◆ Tarea por hacer ◆
Vuelve a escribir, sin cambiar nada, el trozo del texto sobre Cañambrú que va desde "La cueva donde" hasta llegar a "ancestral práctica funeraria.", con esas palabras incluidas.
*** Pasaje del texto
CAÑAMBRÚ, El Diablo Rojo.por Roberto Cabrera

CAÑAMBRÚ, El Diablo Rojo

Por Roberto Cabrera

La cueva donde murió el Hombre Rojo, fue estu­diada e investigada por eficientes rastreadores, espeleó­logos y etnógrafos cubanos, encontrándose los elementos con los que reconstruir la vida de un hombre, en cuyos ancestros también se cifra la primera población de la isla de La Palma; nos estamos refiriendo a las cuevas del Roque de los Guerra en Mazo. Así fue Cañambrú, el Mago de los Cerros, que ocupó la cueva de La Manaquita en el cerro de Las Damas. El destino lo hizo morir casi como en una ancestral práctica funeraria.

La Leyenda del Hombre Rojo es desde hace unos años una realidad que se abre paso en nuestro imaginario popular canario. Es gracias a la paciente labor de Mario Luis López Isla que contamos hoy con testimonios tan apreciables como los que el autor nos ofrecerá en dos obras sucesivas: La Aventura del Tabaco a la que seguirá La Leyenda del Hombre Rojo, ambas auspiciadas por nuestras instituciones, como el Ayto. De la Villa de Mazo o el Gobierno de Canarias, pero también propiciadas sus ediciones por editoras canarias como el Centro de la Cultura Popular en este caso o la editorial Benchomo en otras. Esta última obra es prologada por el doctor Galván Tudela quien advierte que el texto se presenta como un relato policial, que del personaje sólo se habla, se narran sus aventuras, se percata que trabajaba hacia 1910 en Camajuaní como jornalero o partidario en el tabaco y que también aprende el oficio de pirotécnico y parrandero y donde en síntesis encuentra que la magia de nuestro personaje reside en que cuando lo alumbró su madre «brujera», se veía en toda la isla de La Palma la isla de San Borondón. Ninguno de estos datos pasa inadvertido, como tampoco sus conflictos con el capataz, lo que hace que escape hasta que reaparece en Cabaiguán cinco años más tarde, y diez como Hombre Rojo en la Sierra de las Damas.

Nos invita este testimonio a vincular el mito con las músicas en una fusión retrospectiva donde la sombra se impone y las notas musicales traerán el eco a lo que ya no tiene un compositor reconocible. El mito y la música com­parten el hecho de no tener autor si hablamos de socie­dades o culturas susceptibles de estudio etnocientíficos. La oralidad nos ha ido interpretando, o viceversa, los datos etnográficos e históricos. La música aparece en forma de psicofonías que algunos porfían que aún hoy se oyen los restos de unas canciones que brotaban de la cueva de Cañambrú, en los trastes de una vieja guitarra y las teclas de un acordeón. Aunque realmente también en los relatos orales se vislumbra. Su nombre es confuso y confunde a todos. El tiempo de sus hazañas o estrambó­ticas prácticas de hurto etc., es sincrético nexo con las prácticas del bandolerismo, el cual puede haber servido para acentuar o santificar las creencias revolucionarias. Por momentos parece haber sido víctima de una suplan­tación y en otros su nombre evoca a un brujo de los pro­fundos cañaverales. La cañabrava y la escoba de nuestras brujas isleñas. La reminiscencia de aquellos famosos documentos que Lydia Cabrera ubicó en su famosa obra El Monte: vuelos nocturnos, pócimas, jaculatorias, hier­bas y escobas, manteca de majá que se unirán ahora a espejismos y desapariciones, voces incorpóreas, picaresca y secuencias de acción con pólvora y aparecidos. Aunque luego desaparezcan como fosforescencias, los isleños surgen como seres investidos de lo mágico que en su aparente insignificancia son portadores de lo insólito.
******
*** Muestra de registros
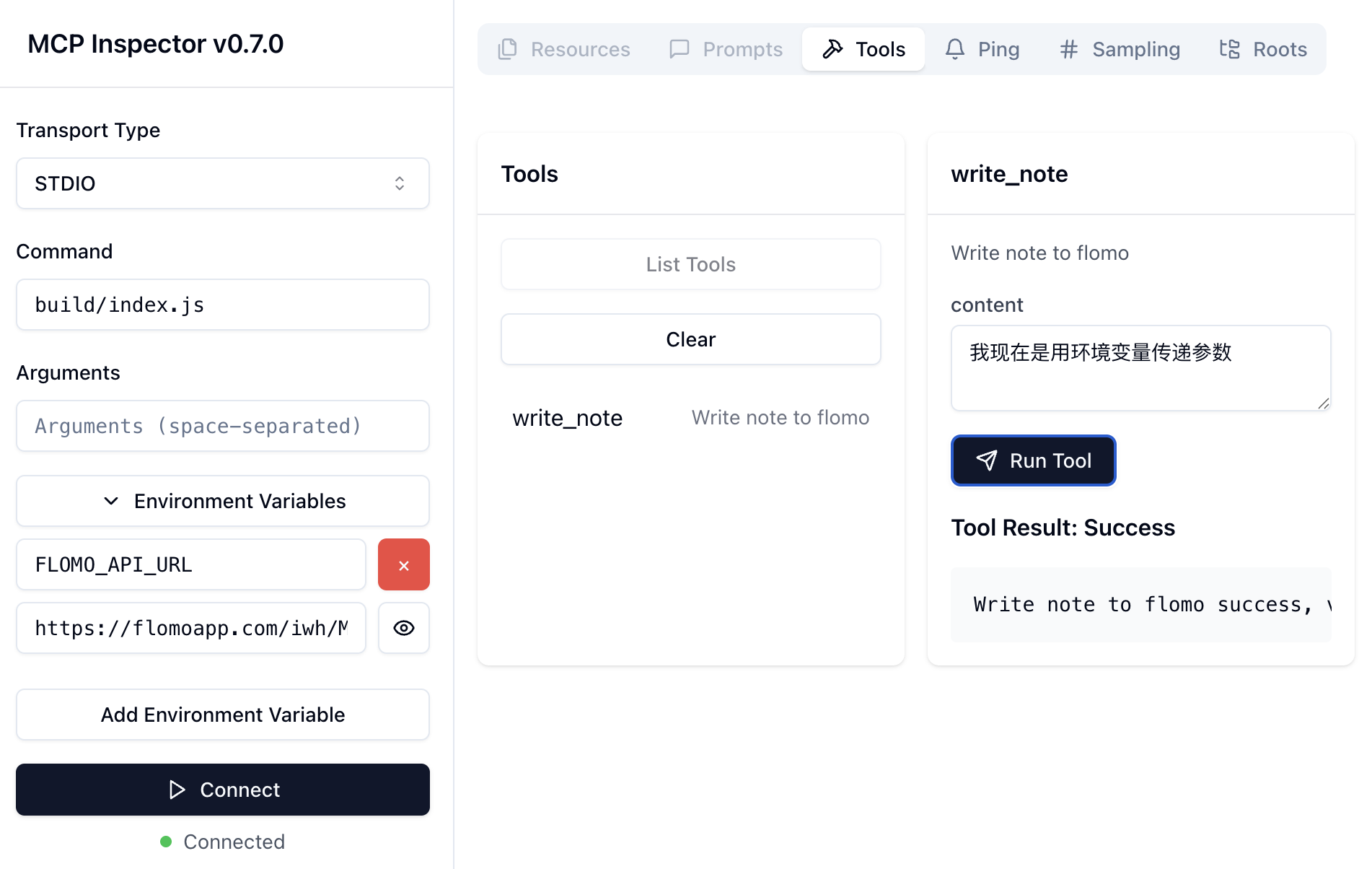
Task: Remove the FLOMO_API_URL variable with red X
Action: coord(403,565)
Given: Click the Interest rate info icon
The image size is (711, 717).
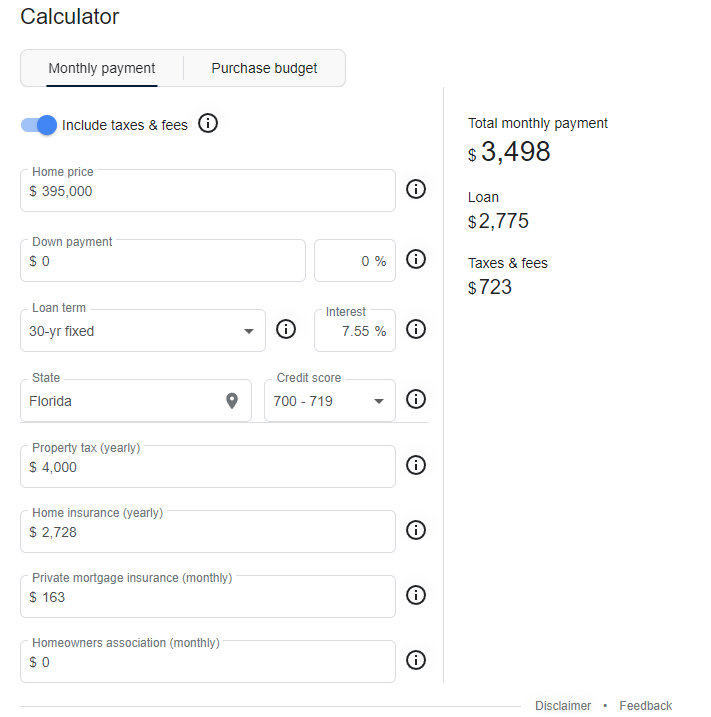Looking at the screenshot, I should click(416, 329).
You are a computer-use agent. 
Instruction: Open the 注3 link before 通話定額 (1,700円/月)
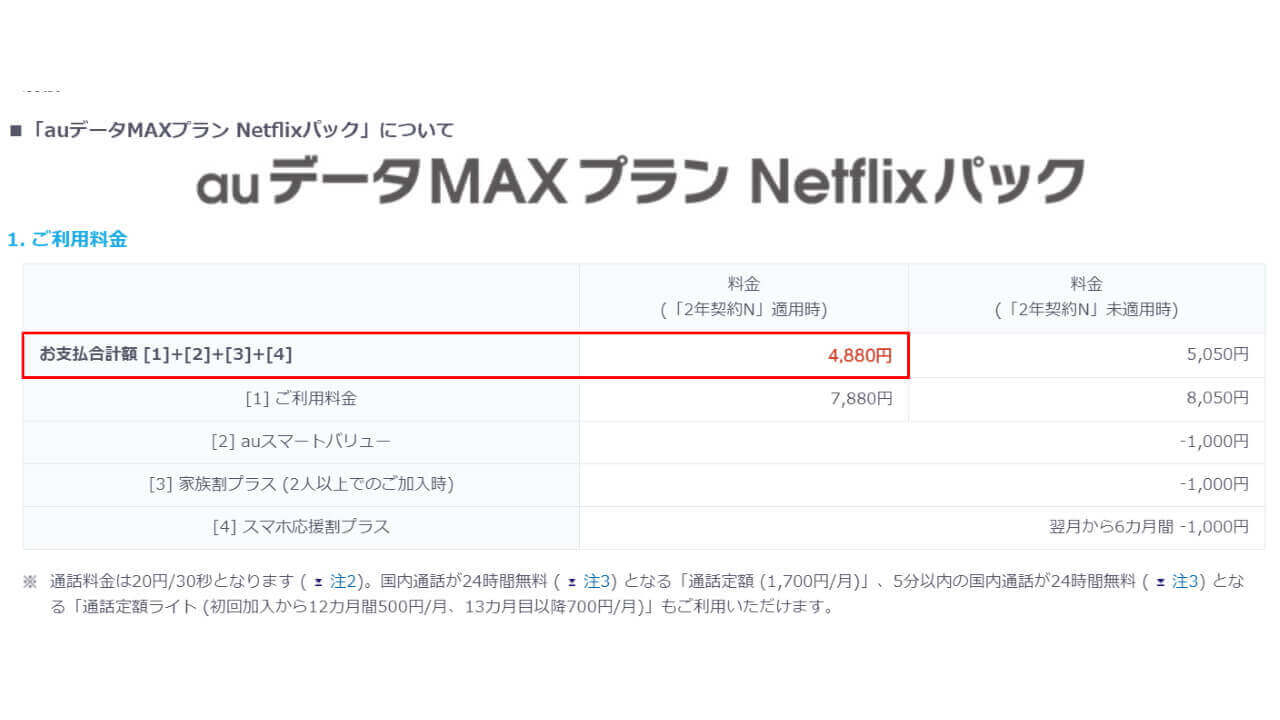[597, 581]
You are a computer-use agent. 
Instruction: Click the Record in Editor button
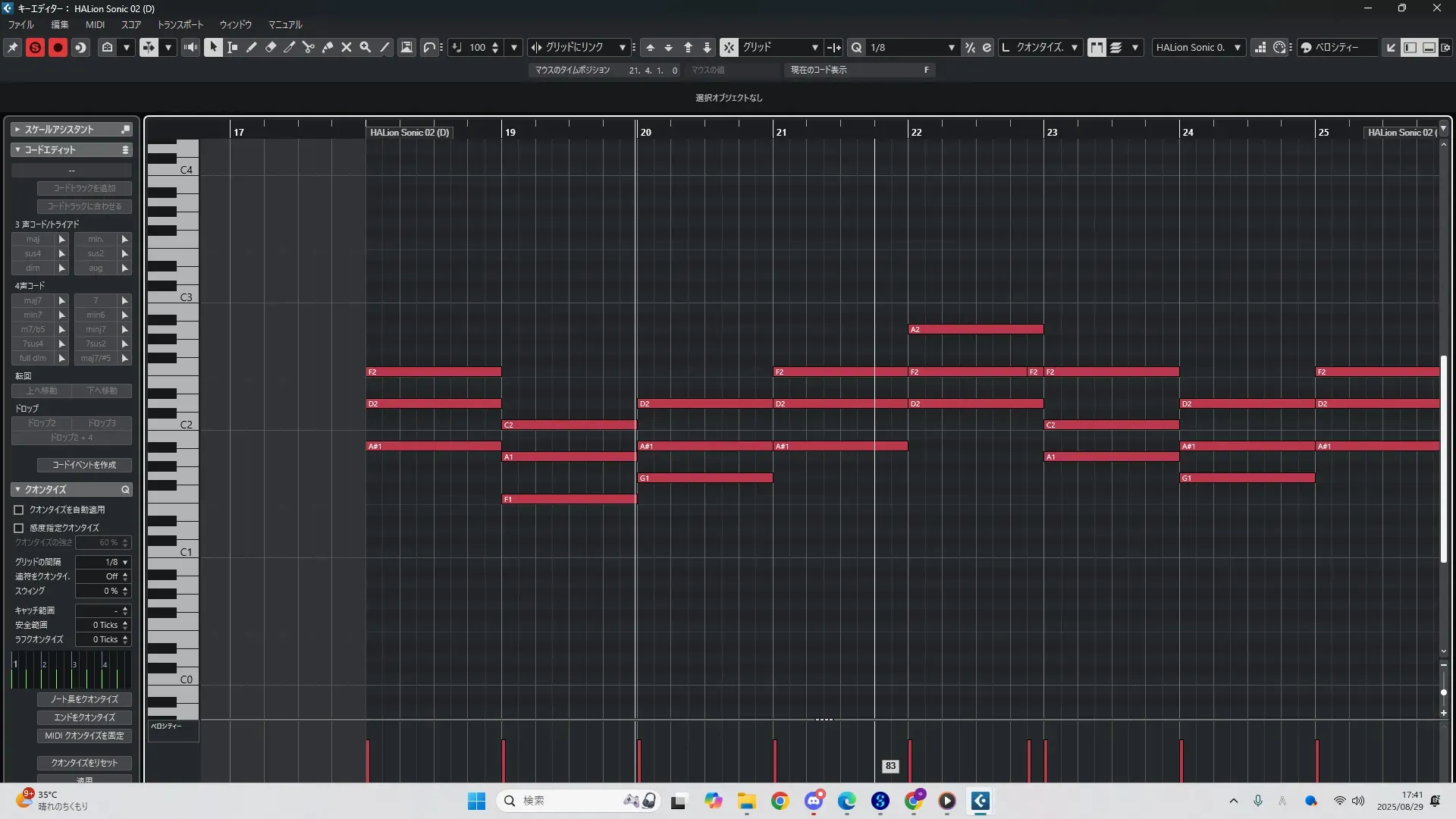[x=58, y=47]
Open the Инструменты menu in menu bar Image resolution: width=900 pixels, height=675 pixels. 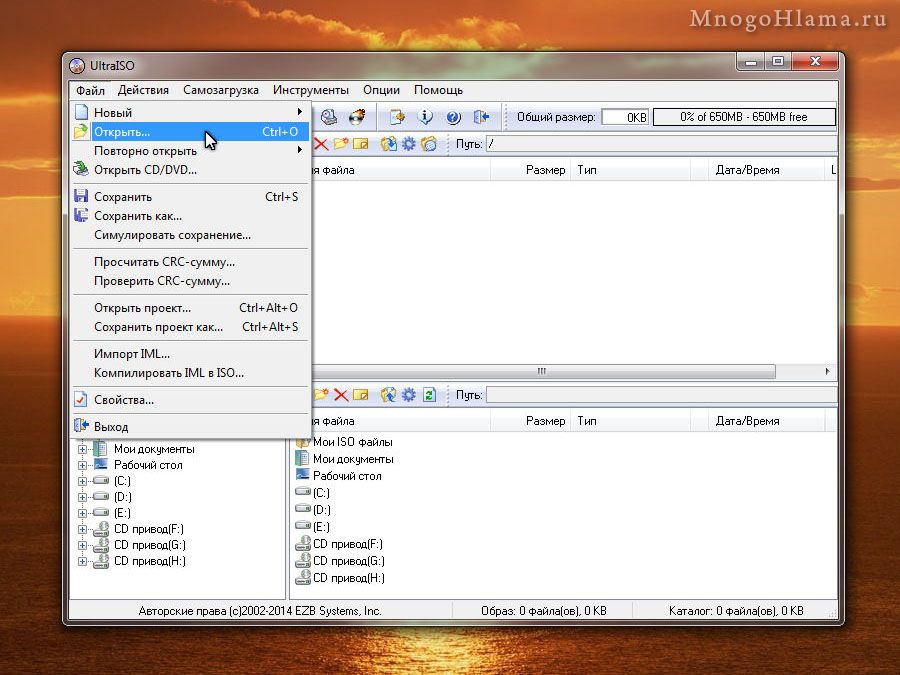point(310,90)
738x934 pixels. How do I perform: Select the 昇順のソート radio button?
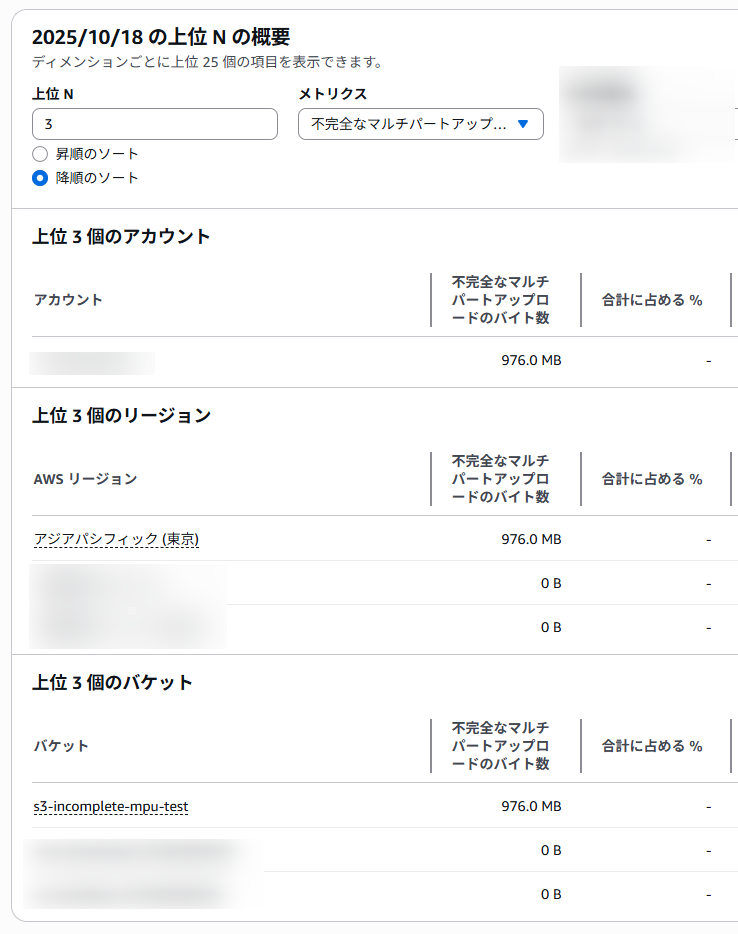pyautogui.click(x=40, y=154)

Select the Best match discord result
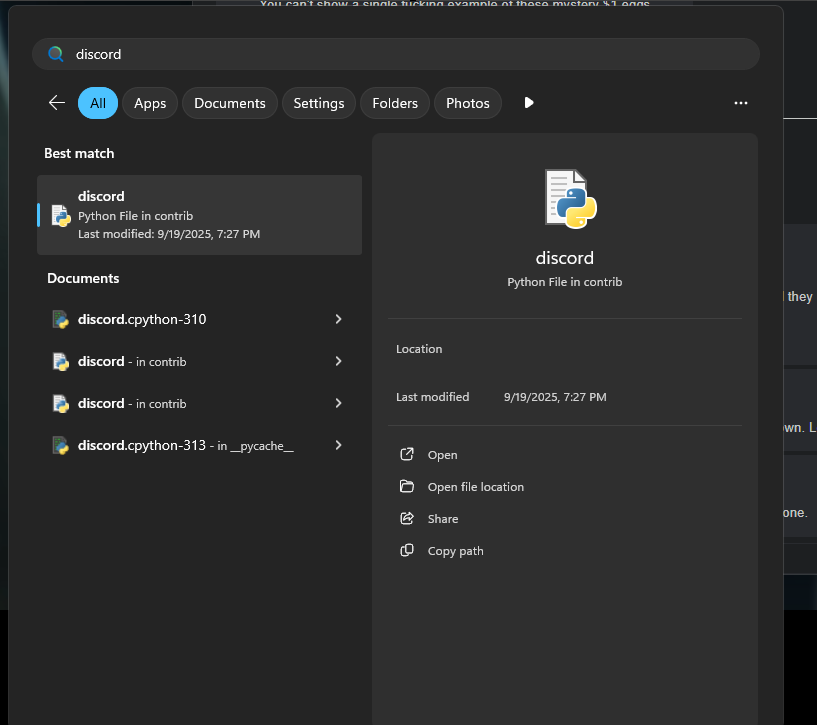pos(200,215)
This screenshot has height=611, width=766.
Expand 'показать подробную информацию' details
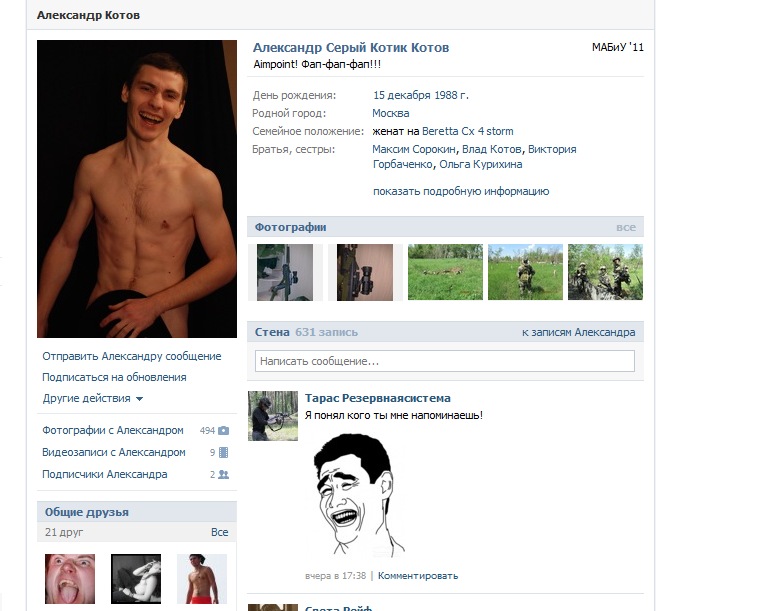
******
◆ Respuesta correcta ◆
La cueva donde murió el Hombre Rojo, fue estu­diada e investigada por eficientes rastreadores, espeleó­logos y etnógrafos cubanos, encontrándose los elementos con los que reconstruir la vida de un hombre, en cuyos ancestros también se cifra la primera población de la isla de La Palma; nos estamos refiriendo a las cuevas del Roque de los Guerra en Mazo. Así fue Cañambrú, el Mago de los Cerros, que ocupó la cueva de La Manaquita en el cerro de Las Damas. El destino lo hizo morir casi como en una ancestral práctica funeraria.